The design does not have a name, but will compete against several other helicopter heavy hitters to build operational prototypes of the Army’s Future Attack Reconnaissance Aircraft. The two companies announced their proposal in December 2018 and timed the release of an artist rendering to coincide with opening day of the Army Aviation Association of America’s annual conference in Nashville.
“This FARA-CP solution provides L3 and AVX an opportunity to demonstrate the agility and innovation that sets our team apart in support of the U.S. Army’s modernization priorities,” said Christopher E. Kubasik, president and chief executive of L3 Technologies. “We are collaborating to deliver a prototype that provides powerful leap-ahead capability for our warfighters at an affordable life-cycle cost.”
A side-by-side cockpit, with fly-by-wire controls is “optimized for pilot efficiency,” the team said. Side-mounted, forward-facing ducted fans provide forward and reverse thrust to enable high speed and agility. The design will feature both a modular, open-system architecture and a digital avionics system, which are top priorities the Army has set to enable rapid upgrades and the integration of emerging weapons and technologies.

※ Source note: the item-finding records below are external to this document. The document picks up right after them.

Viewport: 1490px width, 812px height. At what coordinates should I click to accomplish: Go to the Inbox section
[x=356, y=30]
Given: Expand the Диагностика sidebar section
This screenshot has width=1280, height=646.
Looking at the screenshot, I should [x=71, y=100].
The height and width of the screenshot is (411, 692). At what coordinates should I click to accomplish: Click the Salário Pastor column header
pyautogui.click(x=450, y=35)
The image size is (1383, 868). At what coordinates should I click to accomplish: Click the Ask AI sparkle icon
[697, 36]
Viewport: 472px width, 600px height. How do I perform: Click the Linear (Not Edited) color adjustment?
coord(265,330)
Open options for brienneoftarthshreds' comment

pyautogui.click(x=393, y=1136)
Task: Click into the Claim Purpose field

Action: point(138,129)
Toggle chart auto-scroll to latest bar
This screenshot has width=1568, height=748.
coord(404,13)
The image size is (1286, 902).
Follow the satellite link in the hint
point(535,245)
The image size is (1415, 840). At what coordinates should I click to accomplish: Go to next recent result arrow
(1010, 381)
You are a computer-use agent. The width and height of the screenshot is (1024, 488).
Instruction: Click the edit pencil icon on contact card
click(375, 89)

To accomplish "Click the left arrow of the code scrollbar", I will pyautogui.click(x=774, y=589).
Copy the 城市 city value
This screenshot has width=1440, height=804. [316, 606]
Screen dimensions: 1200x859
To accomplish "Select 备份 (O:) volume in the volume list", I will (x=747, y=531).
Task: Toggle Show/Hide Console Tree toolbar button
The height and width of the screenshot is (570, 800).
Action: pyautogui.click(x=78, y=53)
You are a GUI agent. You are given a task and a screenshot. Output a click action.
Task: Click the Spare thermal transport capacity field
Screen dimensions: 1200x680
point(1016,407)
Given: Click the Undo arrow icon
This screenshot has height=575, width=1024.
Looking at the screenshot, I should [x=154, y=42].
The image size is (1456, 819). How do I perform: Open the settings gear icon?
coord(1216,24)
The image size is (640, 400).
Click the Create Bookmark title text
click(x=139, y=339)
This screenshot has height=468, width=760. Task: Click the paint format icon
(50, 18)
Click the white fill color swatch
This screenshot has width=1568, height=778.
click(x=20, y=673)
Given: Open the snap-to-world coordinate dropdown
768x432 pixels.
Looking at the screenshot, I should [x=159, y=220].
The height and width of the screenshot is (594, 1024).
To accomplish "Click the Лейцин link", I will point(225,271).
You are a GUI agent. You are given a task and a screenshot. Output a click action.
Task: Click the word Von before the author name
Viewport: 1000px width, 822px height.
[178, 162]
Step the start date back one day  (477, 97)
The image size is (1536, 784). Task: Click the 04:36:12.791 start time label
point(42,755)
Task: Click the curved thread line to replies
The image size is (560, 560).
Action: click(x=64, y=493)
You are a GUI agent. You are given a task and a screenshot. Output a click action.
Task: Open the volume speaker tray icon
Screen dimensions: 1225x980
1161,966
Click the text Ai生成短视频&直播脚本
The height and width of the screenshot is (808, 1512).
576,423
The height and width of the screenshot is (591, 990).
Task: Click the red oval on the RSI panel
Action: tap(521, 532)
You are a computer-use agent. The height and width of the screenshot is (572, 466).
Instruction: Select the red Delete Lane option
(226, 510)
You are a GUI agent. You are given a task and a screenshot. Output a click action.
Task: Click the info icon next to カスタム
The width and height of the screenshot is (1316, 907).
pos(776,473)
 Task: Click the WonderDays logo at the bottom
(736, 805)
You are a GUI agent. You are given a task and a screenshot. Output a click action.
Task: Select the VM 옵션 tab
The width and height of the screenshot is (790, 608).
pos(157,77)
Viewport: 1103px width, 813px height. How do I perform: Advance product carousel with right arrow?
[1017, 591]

With manually folding blades and wings, it will fit inside an Air Force C-17 transport aircraft and aboard a Navy DDG destroyer.
Renderings show the single-engine aircraft armed with four Hellfire-type missiles — two each on stub wings — and a three-barrel, chin-mounted rotary cannon.
The design will “meet 100 percent of mandatory requirements and exceed 70 percent of them,” the AVX/L3 team said in a statement. “Combined with rigorous engineering and production processes and certifications, [the design] will deliver a safe, performance-driven, affordable aircraft capable of operating in highly contested airspace and degraded environments for extended periods.”
“We are extremely pleased to reveal the design for this very important U.S. Army program,” said Troy Gaffey, AVX chief executive and chief engineer. “AVX and L3 provide unique engineering design skills and manufacturing expertise that will provide the Army with an advanced, lethal and affordable reconnaissance and light-attack platform.”
The Army officially kicked off the FARA competition in October with a solicitation on the government’s contracting website. The document lays out a four-phase competitive prototyping effort that should yield operational, experimental aircraft flying by November 2022.
Operationally, FARA will fill the armed scout void left by retirement of the OH-58D Kiowa Warrior.
In practice, it should replace about half the Army’s current AH-64 Apache attack helicopter fleet, which has been performing the armed-scout role since the Kiowa left service.
Proposals for the initial design review phase of FARA were due in December. Airbus Group submitted a proposal based on its X-3 compound helicopter technology but has not released design details. Lockheed Martin’s [LMT] Sikorsky business unit’s S-97 Raider or some variation of that compound helicopter is also in the running, along with an as-yet unrevealed Bell offering likely based on its V-280 Valor advanced tiltrotor. Bell is part of Textron [TXT].